Healio: What is the usual approach to treating Sjögren’s? Are there any promising new therapies on the horizon?
Hammitt: We have never had an FDA approved therapy for Sjögren’s — never — and I can’t emphasize that enough.
Traditionally, patients have been given things like corticosteroids. That’s like hitting the disease with a sledgehammer when a more targeted, precision medicine approach would be much smarter. We borrow medications from other diseases, but they haven’t been approved in Sjögren’s patients.
Fifteen years ago, we had no clinical trials, no pharma interest in Sjögren’s, and we were starting to see lupus trials fail one after the other. We wanted to address those barriers to success to ensure that trials didn’t similarly fail in Sjögren’s. With solid trial design, a therapy should prove efficacious or not efficacious based on its own merits. So, we formed an international clinical trials consortium to address those barriers.
We now have five potential therapies in phase 3 clinical trials — nipocalimab (Johnson & Johnson), deucravacitinib (Sotyktu, Bristol Myers Squibb), dazodalibep (Amgen), ianalumab (Novartis) and efgartigimod (Argenx). We are just so excited. And, of course, there are more in earlier-phase trials and in the pipeline now that target different actions in the cascade of immune events. That can only be good for the clinician and the patient.
One issue we face is that most trials target only the most severe patients. Although these patients of course need a therapy, most Sjögren’s patients are in desperate need of a treatment. They might have crippling fatigue, pain and peripheral and autonomic neuropathies, which is considered in the trade as more “moderate” disease, but they still face a devastating impact on their quality of life, and they want treatments, as well. So, we are paying much more attention to these patients than we have ever before.
Healio: What should more rheumatologists understand about Sjögren’s disease?
Hammitt: First and foremost, Sjögren’s is much more common than most rheumatologists think. Many rheumatologists tell us, “Oh, we have no Sjögren’s patients,” but this is because they’re not looking for it. It’s actually the second most common autoimmune rheumatic disease, just behind or potentially even with rheumatoid arthritis.

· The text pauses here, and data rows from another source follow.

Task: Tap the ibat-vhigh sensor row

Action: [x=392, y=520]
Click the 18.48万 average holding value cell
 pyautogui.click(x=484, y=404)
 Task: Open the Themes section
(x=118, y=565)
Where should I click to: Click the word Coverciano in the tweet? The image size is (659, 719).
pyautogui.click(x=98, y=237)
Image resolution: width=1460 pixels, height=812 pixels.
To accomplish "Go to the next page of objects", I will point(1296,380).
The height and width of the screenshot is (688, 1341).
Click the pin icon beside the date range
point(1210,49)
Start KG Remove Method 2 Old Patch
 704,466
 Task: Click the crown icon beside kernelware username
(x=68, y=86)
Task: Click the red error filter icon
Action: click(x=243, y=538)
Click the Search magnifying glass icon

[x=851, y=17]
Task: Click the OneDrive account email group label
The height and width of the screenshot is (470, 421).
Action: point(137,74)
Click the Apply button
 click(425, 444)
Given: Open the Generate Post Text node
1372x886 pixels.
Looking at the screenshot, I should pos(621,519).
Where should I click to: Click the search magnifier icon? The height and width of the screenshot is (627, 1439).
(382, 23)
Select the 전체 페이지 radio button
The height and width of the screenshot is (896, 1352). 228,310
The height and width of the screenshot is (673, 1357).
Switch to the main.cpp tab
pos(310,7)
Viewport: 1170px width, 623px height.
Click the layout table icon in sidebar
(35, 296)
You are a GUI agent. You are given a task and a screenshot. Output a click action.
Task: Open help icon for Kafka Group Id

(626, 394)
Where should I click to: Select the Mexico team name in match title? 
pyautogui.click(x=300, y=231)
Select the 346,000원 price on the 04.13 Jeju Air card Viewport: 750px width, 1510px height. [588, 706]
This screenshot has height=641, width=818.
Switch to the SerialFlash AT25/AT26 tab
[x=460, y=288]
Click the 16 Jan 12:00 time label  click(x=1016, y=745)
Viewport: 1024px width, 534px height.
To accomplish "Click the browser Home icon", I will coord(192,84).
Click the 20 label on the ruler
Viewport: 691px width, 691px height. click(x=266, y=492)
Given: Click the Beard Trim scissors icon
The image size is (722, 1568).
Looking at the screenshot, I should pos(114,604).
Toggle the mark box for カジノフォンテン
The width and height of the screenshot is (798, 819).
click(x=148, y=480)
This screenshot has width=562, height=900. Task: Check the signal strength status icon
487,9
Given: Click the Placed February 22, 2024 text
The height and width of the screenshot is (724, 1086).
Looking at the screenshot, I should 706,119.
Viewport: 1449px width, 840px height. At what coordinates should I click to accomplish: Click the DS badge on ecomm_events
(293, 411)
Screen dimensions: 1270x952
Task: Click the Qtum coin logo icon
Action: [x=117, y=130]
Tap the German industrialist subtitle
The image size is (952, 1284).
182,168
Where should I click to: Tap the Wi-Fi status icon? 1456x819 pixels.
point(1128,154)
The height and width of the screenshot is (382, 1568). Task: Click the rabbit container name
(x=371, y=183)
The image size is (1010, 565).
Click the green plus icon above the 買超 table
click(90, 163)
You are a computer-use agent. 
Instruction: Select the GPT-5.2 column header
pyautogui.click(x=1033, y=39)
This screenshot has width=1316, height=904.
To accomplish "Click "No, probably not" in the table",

We urge rheumatologists to look for Sjögren’s in all their autoimmune disease patients, because more than any other such disease, Sjögren’s occurs in conjunction with other autoimmune diseases — especially, for example, in lupus patients. We estimate that about half of Sjogren’s patients have Sjögren’s alone, but the other half have at least one other autoimmune disease.
We also hope rheumatologists will recognize that although some Sjogren’s patients have dryness right from the onset, many do not. This is oftentimes a key trigger for diagnosing Sjögren’s in the rheumatologist’s mind. Many patients can take many years to develop dryness, and if you ask a patient if they’re dry, they might not realize it. Did you know that you have to lose half of your saliva before you subjectively feel dry and would use the word “dry” to describe your mouth?
The best thing a rheumatologist can do is validate the fact that the patient doesn’t feel well. Reassure the patient that, even if you might not be able to definitively diagnose them yet, you understand that they don’t feel well and, together, you’ll stay on top of their symptoms and monitor them until the patient gets a diagnosis.
Our foundation is currently working on evaluation and monitoring tools for the patient who might have Sjögren’s, providing screening and good practices that will get the clinician and patient further on the road to a proper diagnosis.
References:
Recognizing the significance of Sjögren’s disease as a serious and systemic autoimmune disease and expressing support for the designation of April 2025 as “Sjögren’s Awareness Month”, HR 245, 119th Cong, 1st Sess (2025).
Helmick CG, et al. Arthritis Rheum. 2008;doi:10.1002/art.23177.